## What you will do
Which lines in the data contain the word "agent"? Please copy each of them.

=== Begin Enclosure ===

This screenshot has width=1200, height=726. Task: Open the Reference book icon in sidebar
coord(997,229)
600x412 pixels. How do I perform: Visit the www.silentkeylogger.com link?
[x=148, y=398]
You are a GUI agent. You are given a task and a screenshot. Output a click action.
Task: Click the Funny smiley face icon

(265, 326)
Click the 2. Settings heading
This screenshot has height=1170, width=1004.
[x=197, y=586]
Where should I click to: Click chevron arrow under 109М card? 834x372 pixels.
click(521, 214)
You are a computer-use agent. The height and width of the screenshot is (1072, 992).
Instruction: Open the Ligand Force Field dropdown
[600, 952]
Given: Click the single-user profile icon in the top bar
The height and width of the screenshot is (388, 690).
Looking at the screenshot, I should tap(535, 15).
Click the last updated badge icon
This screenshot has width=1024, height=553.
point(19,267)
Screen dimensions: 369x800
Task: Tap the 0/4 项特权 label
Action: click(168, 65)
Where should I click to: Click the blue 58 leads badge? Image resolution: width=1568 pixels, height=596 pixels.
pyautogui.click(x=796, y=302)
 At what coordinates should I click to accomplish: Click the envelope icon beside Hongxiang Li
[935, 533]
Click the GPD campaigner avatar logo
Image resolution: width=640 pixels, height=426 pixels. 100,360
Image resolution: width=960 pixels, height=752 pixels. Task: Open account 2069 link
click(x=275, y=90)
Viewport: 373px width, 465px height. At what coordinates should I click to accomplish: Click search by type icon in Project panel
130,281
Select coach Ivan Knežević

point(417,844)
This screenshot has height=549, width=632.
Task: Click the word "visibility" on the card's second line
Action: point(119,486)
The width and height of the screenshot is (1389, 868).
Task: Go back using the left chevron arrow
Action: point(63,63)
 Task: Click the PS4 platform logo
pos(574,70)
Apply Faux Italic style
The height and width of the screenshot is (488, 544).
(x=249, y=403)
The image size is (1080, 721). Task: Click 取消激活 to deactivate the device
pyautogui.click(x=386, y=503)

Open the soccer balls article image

=== End Enclosure ===

## Exercise answer
You are a GUI agent. You are given a task and a screenshot. Output a click action.
You are a computer-use agent. The height and width of the screenshot is (1072, 992).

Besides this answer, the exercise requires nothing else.